With a view to improving applicability as a sorbent while overcoming the challenges associated with its powdery nature, cobalt-doped zeolitic imidazolate framework (ZIF 67)-derived nanoporous carbon (Co-NPC) was employed as an additive in nanofiber through the process of electrospinning. X-ray diffraction (XRD), Fourier transform infrared (FT-IR) spectroscopy, scanning electron microscopy (SEM), energy-dispersive X-ray spectroscopy (EDS), and Brunauer-Emmett-Teller (BET) surface area analysis were used to characterize the resulting nanocomposite. A microfluidic chip device with four layers, including two layers entailing spiral channels, was designed and employed to assess the analytical performance of the fabricated Co-NPC-reinforced electrospun composite. To do so, a folded piece of electrospun composite was sandwiched between two layers with spiral channels.

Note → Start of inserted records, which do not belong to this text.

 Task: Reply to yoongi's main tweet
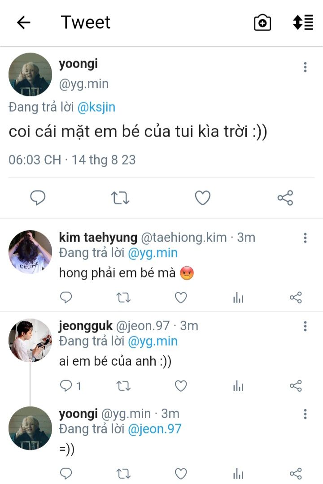(x=38, y=198)
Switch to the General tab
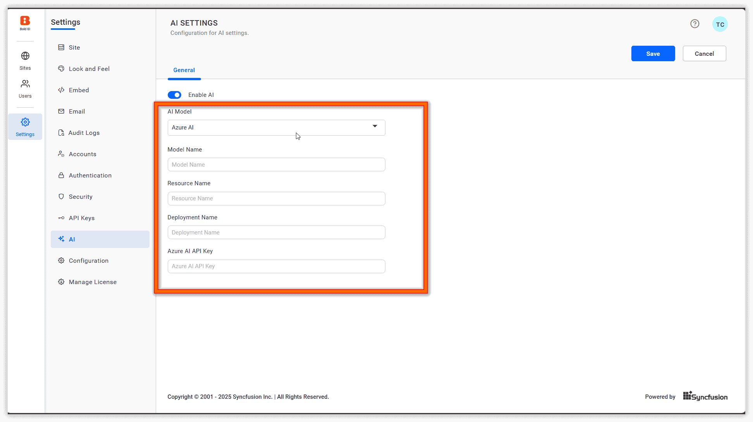Viewport: 753px width, 422px height. pyautogui.click(x=184, y=70)
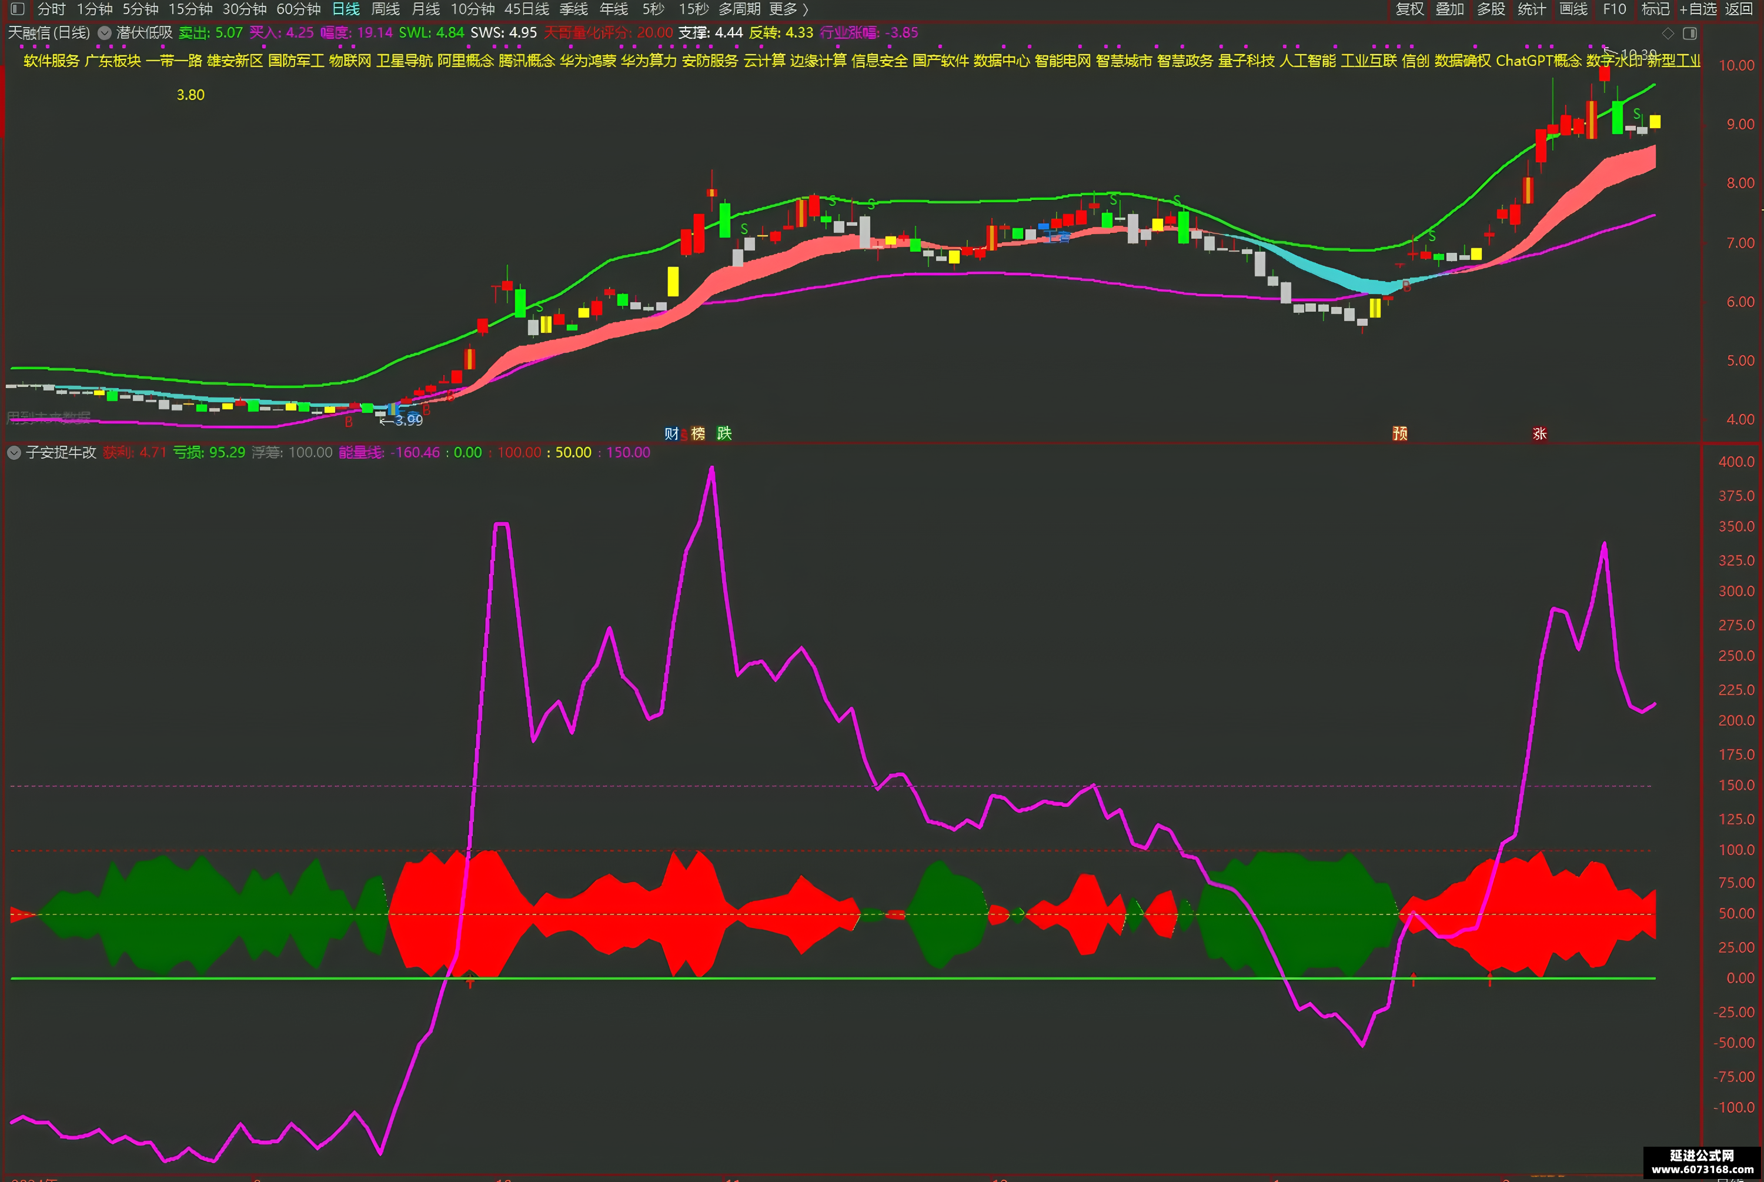Switch to the 60分钟 period tab

(x=298, y=9)
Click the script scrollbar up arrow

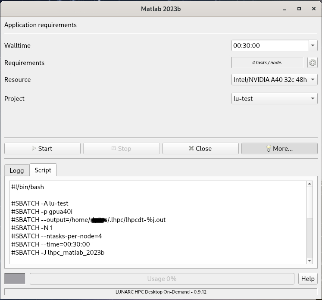click(309, 184)
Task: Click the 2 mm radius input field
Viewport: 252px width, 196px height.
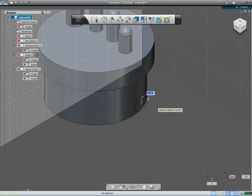Action: pos(150,93)
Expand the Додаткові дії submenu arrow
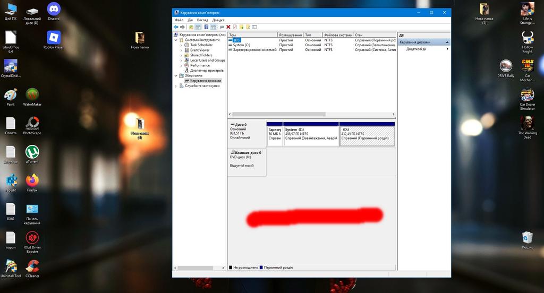The image size is (544, 293). click(x=447, y=49)
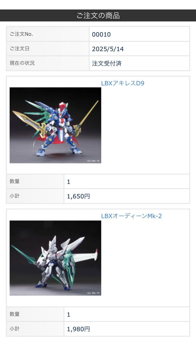Click the 数量 label for オーディーンMk-2

15,314
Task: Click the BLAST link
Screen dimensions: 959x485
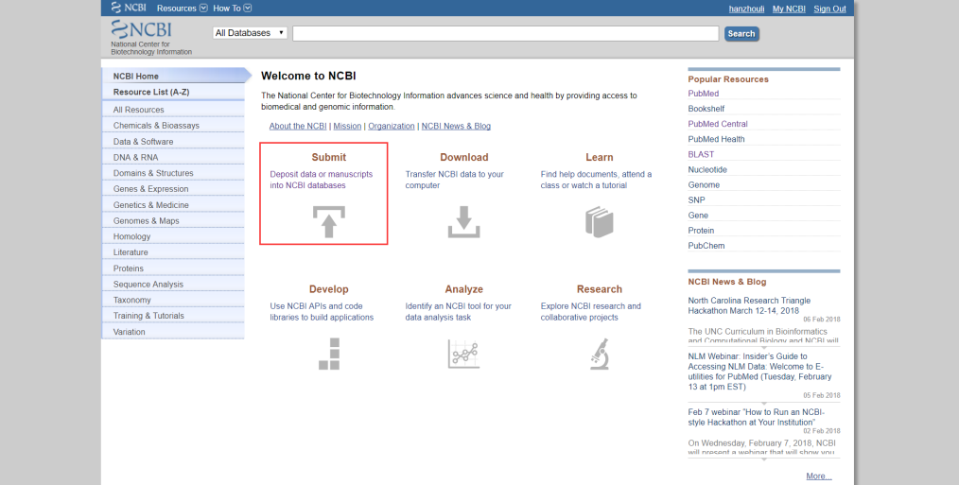Action: (701, 154)
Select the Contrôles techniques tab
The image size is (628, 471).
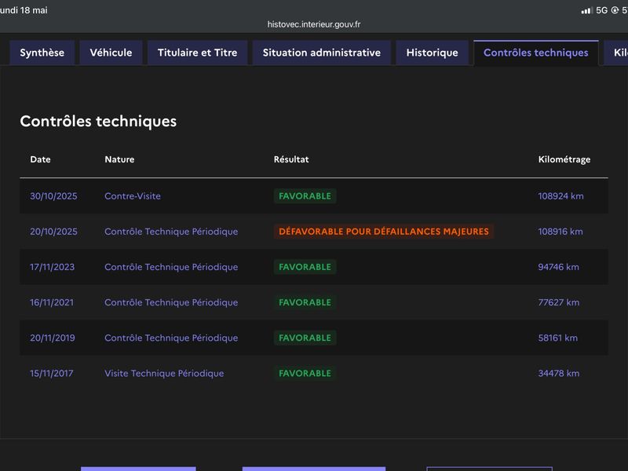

Therefore, both sides of the folded composite acted as a sorptive phase to extract antifungal drugs as target analytes. The significant factors affecting the efficiency of the extraction process were investigated and optimized. Subsequently, the technique was verified through the utilization of liquid chromatography-tandem mass spectrometry (LC-MS/MS) by employing optimal parameters. The optimal conditions were applied to evaluate the figures of merit. A linear range was obtained for antifungal drugs within the range 0.25-200.0ngml-1 with an R2 value of ≥ 0.9914. The method demonstrated detection limits ranging between 0.08 and 0.40ngml-1. The intra-day and inter-day precisions were less than 6.9%. Relative recoveries exhibited variations between 91.4-106.8%, 95.9-103.6%, and 96.4-109.3% for ketoconazole, clotrimazole, and miconazole, respectively. The proposed approach yielded satisfactory results, demonstrating its efficiency.